== Data for the task ==

>>>

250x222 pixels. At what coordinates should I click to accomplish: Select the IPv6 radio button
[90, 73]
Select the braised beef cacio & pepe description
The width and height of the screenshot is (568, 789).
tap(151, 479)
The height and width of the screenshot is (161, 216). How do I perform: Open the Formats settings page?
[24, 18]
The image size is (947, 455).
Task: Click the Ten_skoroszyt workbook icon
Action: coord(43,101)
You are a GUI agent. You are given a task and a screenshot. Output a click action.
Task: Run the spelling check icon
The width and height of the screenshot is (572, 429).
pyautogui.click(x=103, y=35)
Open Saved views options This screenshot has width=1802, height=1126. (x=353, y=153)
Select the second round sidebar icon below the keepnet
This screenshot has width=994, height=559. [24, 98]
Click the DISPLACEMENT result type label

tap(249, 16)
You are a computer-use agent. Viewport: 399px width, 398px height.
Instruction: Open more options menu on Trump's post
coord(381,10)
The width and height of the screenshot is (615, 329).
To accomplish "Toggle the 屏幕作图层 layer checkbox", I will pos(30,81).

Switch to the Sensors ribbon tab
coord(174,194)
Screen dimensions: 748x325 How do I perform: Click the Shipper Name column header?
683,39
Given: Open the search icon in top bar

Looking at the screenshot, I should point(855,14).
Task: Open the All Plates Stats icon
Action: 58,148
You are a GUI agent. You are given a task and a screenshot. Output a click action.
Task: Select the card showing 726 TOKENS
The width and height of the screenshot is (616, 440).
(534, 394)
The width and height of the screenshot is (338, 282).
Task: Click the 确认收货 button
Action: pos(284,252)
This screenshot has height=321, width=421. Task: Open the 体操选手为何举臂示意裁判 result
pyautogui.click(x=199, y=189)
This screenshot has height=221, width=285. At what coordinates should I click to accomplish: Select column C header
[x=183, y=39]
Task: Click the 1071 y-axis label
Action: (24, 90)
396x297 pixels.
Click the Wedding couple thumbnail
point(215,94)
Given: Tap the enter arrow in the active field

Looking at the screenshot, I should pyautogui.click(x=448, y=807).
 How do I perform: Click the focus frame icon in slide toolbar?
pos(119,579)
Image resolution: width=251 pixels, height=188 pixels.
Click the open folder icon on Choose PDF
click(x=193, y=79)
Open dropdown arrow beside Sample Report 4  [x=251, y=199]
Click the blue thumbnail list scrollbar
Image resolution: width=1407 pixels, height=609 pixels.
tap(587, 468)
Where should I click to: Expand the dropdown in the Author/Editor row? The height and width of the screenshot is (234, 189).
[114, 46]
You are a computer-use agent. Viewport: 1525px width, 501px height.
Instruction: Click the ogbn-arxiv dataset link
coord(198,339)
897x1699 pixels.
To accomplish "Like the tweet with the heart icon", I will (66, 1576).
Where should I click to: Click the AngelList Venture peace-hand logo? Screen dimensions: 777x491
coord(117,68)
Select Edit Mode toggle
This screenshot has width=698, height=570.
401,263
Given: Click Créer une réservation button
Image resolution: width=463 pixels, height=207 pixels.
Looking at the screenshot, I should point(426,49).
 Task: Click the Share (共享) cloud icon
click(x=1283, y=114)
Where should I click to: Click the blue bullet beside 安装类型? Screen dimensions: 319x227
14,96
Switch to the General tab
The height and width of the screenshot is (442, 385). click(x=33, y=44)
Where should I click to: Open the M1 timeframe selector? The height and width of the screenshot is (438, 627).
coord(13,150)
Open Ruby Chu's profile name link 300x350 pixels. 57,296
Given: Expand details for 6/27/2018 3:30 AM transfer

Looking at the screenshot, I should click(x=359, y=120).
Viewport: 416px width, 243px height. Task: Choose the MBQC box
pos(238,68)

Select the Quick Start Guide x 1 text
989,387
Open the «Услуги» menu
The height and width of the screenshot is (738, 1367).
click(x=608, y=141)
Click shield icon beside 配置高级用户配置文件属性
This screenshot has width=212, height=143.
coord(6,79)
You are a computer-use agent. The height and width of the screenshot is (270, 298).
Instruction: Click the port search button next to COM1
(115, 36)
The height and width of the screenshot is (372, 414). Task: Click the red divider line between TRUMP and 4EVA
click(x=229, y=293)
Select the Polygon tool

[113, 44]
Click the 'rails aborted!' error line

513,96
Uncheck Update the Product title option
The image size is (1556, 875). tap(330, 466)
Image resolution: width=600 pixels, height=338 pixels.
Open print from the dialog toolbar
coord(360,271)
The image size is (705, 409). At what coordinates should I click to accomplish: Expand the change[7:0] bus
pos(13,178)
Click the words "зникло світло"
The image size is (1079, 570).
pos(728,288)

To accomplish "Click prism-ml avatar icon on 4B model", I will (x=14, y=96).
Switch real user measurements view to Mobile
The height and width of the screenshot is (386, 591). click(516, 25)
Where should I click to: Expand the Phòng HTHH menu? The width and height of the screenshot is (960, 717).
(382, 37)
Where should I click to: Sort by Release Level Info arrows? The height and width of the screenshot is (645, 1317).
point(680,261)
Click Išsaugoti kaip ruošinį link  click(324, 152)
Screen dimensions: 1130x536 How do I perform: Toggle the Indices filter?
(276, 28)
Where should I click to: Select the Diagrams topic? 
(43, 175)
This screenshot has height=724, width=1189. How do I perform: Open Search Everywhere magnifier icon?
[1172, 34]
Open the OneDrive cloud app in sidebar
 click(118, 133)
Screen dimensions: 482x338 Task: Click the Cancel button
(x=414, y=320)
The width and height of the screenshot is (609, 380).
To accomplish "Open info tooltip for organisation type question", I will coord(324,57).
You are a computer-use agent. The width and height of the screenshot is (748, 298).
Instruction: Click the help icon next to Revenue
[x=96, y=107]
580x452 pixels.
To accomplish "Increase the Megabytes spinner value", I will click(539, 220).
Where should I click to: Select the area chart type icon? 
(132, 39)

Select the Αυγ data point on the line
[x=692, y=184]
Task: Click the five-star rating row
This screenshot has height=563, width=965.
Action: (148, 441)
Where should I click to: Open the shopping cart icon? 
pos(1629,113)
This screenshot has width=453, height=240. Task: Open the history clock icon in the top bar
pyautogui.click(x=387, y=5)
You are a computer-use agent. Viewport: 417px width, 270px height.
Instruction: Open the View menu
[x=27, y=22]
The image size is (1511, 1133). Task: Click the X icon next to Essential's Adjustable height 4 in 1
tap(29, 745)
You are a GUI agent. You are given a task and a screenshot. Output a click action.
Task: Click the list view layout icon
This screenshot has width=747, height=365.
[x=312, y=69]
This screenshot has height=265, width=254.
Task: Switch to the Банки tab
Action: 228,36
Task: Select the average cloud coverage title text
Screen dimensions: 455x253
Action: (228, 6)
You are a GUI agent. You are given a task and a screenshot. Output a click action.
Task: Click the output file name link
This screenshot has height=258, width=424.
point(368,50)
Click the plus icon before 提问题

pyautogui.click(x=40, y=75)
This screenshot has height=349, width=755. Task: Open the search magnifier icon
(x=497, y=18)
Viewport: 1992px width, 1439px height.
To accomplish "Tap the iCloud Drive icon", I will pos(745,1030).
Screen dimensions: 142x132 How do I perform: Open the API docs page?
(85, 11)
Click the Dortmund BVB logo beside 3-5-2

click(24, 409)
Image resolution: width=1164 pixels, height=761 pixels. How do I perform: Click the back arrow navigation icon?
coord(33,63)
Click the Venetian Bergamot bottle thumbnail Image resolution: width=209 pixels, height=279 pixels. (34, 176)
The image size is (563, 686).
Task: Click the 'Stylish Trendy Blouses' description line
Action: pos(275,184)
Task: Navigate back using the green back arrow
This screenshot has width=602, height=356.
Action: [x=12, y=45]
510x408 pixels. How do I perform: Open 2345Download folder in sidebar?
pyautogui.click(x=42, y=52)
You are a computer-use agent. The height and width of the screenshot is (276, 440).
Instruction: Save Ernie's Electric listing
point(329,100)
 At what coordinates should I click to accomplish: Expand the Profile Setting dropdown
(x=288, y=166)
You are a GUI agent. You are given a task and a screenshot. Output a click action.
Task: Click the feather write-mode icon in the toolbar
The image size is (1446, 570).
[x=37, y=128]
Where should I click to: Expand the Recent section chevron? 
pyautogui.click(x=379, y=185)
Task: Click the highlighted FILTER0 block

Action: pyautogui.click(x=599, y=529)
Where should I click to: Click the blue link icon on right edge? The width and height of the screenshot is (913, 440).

<<<

== What you have to do ==
Scan the listing above for the word "computer" and copy every line that holds it.

== Result for this exercise ==
You are a computer-use agent. Viewport: 399px width, 398px height.
You are a computer-use agent. Viewport: 1525px width, 501px height.
You are a computer-use agent. The height and width of the screenshot is (270, 298).
You are a computer-use agent. The width and height of the screenshot is (748, 298).
You are a computer-use agent. Viewport: 417px width, 270px height.
You are a computer-use agent. The height and width of the screenshot is (276, 440).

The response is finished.